## Task instructions
Set down the lines of the material below without any change. Begin at the line that contains "This screenshot has width=626, height=535." and stop after the line that contains "(x=684, y=26)".

[Stored data]

###

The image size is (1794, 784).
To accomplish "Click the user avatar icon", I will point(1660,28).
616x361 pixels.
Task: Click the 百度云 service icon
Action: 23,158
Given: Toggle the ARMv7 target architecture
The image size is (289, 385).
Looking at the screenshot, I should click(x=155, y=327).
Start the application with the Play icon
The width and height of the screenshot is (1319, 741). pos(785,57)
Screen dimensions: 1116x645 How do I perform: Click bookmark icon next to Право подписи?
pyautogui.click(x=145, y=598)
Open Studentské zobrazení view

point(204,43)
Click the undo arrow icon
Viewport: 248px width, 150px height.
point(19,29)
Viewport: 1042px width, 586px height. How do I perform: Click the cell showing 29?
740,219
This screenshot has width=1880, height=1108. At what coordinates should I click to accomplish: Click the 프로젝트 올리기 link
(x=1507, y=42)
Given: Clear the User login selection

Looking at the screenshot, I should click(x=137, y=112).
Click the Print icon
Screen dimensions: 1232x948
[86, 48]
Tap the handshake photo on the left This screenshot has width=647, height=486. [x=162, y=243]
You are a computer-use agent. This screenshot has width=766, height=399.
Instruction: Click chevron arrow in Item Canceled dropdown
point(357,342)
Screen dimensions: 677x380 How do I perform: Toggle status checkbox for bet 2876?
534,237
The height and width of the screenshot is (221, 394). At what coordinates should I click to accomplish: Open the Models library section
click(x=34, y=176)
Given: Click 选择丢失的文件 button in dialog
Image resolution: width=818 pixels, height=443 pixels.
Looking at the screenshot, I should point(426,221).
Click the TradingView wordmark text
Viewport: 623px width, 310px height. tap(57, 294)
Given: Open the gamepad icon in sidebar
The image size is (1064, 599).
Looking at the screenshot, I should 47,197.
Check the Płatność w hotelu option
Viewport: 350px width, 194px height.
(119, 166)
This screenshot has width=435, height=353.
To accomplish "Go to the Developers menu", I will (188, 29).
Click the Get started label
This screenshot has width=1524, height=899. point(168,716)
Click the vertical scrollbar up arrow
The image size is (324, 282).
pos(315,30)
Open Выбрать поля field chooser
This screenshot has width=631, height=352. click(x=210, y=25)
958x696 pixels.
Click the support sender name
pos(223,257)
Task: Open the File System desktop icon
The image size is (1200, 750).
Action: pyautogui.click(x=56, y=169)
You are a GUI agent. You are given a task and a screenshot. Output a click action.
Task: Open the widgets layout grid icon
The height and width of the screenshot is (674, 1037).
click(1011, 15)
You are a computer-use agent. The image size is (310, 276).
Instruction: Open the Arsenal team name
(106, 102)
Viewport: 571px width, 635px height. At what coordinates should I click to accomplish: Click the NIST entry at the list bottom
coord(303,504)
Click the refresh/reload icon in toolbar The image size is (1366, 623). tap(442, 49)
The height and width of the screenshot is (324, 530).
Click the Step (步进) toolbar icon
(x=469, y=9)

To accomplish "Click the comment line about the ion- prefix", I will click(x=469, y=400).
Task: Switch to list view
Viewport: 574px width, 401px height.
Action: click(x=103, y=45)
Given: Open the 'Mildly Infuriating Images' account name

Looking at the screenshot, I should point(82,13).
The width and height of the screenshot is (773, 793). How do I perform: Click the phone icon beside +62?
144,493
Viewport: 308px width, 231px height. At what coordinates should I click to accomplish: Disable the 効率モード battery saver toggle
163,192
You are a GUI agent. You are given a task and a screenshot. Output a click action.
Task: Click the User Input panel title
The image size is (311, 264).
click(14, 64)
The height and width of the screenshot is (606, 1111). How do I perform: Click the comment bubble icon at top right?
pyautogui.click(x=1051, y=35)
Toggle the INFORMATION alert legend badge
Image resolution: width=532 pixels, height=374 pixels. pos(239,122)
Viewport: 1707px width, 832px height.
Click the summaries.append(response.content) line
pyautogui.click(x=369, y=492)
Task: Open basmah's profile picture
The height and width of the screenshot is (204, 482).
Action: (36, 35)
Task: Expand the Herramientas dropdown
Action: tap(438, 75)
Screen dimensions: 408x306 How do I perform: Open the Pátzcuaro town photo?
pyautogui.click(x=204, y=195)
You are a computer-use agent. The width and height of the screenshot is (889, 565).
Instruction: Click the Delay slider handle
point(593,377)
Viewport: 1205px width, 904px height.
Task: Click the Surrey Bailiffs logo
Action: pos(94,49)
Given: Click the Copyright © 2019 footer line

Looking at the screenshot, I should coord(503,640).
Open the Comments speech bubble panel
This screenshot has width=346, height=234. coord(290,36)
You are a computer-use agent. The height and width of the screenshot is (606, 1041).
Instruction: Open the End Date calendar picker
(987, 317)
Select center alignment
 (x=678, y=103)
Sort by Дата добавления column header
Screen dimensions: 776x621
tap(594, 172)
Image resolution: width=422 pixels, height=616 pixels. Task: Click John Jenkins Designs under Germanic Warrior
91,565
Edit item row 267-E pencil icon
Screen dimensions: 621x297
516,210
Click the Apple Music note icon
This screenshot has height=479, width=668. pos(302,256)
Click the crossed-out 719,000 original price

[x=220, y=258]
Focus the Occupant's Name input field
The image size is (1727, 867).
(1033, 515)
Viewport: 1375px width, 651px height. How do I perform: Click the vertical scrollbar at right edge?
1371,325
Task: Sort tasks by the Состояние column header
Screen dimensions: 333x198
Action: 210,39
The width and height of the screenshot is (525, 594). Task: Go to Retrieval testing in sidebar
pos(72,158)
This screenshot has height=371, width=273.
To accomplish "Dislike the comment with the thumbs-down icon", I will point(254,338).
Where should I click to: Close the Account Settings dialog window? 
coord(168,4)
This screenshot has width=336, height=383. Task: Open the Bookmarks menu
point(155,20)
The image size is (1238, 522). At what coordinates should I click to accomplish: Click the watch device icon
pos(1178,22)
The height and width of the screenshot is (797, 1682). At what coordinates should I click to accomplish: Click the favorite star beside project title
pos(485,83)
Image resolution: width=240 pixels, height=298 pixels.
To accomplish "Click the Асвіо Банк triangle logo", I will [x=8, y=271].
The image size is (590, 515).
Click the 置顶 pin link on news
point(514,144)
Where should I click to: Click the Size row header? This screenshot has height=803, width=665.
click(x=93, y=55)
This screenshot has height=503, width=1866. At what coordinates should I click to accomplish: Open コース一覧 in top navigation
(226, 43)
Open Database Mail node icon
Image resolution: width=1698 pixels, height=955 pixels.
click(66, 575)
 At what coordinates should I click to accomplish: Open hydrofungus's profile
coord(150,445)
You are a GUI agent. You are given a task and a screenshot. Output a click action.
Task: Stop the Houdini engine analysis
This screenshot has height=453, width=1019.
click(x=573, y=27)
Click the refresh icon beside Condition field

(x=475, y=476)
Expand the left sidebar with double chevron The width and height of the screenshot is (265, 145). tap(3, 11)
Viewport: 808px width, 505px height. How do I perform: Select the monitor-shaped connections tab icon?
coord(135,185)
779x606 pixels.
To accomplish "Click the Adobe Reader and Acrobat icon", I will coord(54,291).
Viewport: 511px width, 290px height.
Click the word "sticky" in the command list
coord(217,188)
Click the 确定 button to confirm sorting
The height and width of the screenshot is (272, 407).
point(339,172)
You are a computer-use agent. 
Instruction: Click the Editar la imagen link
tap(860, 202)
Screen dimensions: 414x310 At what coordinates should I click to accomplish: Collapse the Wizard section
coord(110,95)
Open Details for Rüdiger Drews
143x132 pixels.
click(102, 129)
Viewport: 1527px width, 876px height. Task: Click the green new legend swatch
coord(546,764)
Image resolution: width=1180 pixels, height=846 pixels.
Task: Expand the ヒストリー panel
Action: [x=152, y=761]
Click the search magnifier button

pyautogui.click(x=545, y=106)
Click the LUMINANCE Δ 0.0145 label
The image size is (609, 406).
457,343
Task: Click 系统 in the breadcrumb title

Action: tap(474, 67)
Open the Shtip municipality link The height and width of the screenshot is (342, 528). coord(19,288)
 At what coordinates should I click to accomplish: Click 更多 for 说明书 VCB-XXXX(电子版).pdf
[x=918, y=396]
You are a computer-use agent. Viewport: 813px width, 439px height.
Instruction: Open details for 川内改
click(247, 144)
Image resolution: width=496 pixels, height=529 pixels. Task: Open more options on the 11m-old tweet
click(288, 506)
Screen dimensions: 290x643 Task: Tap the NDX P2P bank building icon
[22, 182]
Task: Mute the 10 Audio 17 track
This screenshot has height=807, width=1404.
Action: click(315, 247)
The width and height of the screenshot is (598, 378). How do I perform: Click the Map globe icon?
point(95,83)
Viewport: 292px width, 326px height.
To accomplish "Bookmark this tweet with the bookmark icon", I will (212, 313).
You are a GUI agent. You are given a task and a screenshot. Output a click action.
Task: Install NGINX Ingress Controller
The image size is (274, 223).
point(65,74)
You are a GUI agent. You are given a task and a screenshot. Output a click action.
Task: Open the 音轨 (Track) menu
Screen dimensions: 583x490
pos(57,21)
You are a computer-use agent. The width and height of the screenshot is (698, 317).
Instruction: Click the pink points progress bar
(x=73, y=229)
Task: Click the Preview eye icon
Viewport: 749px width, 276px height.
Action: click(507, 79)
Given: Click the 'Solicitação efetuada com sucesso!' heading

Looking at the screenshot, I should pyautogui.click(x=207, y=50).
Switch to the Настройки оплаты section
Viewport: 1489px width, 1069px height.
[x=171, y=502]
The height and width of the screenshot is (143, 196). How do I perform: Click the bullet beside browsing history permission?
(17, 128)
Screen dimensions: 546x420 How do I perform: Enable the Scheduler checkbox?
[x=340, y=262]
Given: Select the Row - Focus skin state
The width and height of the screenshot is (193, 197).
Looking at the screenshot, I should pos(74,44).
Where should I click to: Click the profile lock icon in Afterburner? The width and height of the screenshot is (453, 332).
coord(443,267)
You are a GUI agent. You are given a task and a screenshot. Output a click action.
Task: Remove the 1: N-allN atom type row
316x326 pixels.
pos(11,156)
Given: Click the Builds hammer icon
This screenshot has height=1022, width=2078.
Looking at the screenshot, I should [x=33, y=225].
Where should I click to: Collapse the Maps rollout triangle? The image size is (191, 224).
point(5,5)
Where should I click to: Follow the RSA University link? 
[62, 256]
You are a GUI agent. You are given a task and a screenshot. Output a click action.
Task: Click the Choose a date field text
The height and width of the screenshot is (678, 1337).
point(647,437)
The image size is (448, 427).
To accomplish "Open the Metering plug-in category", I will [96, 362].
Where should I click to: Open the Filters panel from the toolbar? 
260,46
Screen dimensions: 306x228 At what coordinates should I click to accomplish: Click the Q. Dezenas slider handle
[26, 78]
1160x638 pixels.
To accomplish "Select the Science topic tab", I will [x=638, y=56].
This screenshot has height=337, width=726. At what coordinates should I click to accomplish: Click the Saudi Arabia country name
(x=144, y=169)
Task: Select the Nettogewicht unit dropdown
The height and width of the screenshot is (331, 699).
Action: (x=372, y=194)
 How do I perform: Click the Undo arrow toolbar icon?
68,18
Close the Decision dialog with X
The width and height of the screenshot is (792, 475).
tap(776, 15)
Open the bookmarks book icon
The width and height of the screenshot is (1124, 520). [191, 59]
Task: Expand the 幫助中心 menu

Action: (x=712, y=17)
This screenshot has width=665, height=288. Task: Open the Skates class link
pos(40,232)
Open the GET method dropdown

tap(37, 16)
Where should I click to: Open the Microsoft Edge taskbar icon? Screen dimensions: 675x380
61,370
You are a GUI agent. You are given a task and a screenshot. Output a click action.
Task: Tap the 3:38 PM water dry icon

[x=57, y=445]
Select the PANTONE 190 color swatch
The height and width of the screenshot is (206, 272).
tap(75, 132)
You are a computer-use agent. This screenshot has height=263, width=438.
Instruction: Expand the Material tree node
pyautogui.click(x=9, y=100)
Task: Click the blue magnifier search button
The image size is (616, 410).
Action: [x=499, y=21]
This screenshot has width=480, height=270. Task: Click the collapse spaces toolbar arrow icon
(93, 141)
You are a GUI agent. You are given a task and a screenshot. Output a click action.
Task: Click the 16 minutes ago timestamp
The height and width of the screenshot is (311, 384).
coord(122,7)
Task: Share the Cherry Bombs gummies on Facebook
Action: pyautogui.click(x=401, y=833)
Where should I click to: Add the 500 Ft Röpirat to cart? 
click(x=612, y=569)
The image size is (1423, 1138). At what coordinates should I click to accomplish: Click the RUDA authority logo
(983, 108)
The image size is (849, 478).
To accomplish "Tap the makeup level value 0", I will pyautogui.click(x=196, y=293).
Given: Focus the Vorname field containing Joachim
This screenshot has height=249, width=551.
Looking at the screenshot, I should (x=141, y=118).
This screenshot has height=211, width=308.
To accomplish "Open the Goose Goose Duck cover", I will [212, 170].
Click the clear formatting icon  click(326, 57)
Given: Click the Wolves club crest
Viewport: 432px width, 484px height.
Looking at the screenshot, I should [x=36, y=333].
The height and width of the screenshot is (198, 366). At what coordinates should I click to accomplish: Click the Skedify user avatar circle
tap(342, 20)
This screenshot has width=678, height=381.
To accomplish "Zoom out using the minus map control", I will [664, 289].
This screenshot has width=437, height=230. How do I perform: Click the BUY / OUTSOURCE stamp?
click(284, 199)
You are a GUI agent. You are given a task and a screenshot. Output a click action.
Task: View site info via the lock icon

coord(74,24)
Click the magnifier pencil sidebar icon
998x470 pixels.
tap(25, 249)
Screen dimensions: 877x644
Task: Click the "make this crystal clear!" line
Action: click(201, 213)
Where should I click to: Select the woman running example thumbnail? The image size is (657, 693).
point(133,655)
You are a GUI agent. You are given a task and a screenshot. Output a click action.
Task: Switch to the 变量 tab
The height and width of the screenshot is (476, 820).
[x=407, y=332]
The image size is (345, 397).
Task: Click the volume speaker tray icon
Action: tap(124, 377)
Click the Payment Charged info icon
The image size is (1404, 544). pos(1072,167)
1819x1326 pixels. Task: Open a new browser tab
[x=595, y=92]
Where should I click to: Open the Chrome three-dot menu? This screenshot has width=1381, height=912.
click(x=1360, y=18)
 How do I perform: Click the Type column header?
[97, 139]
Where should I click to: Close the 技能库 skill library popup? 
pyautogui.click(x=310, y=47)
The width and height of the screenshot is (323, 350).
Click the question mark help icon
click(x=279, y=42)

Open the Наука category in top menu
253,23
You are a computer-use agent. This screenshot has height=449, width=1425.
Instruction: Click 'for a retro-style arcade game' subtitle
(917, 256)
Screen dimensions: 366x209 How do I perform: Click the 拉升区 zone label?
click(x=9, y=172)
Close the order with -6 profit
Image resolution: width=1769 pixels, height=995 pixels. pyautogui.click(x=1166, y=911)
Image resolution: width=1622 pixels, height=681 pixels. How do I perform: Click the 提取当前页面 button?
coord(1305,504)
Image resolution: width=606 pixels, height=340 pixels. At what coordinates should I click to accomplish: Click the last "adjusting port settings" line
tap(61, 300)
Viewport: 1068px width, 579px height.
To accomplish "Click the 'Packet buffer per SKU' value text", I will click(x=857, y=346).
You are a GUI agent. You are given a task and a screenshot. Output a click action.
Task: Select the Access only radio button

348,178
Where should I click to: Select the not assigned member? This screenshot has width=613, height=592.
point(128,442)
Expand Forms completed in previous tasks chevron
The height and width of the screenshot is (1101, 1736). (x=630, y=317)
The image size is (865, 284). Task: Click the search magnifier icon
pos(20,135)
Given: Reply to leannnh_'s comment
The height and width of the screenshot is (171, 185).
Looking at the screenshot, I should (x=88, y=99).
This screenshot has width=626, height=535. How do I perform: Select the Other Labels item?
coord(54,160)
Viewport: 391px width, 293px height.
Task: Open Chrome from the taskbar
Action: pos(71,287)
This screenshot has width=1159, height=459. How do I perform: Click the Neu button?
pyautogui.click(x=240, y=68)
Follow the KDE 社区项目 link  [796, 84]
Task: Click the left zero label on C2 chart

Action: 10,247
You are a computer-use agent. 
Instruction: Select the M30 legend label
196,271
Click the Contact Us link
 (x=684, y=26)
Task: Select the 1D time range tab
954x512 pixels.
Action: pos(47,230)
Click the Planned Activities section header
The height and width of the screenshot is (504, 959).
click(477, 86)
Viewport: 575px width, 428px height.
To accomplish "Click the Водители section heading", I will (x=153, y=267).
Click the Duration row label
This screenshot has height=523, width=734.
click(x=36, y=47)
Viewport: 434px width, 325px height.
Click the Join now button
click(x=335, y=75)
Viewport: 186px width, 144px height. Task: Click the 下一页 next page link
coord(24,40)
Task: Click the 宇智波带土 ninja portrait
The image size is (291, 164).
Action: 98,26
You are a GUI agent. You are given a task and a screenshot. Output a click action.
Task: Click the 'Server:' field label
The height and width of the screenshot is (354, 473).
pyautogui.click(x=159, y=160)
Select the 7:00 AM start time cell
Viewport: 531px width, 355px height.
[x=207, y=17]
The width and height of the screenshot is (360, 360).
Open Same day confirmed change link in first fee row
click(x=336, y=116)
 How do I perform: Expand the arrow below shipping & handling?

###

## In response
This screenshot has width=626, height=535. How do I perform: Select the Other Labels item?
coord(54,160)
Viewport: 391px width, 293px height.
Task: Open Chrome from the taskbar
Action: pos(71,287)
This screenshot has width=1159, height=459. How do I perform: Click the Neu button?
pyautogui.click(x=240, y=68)
Follow the KDE 社区项目 link  [796, 84]
Task: Click the left zero label on C2 chart

Action: 10,247
You are a computer-use agent. 
Instruction: Select the M30 legend label
196,271
Click the Contact Us link
 (x=684, y=26)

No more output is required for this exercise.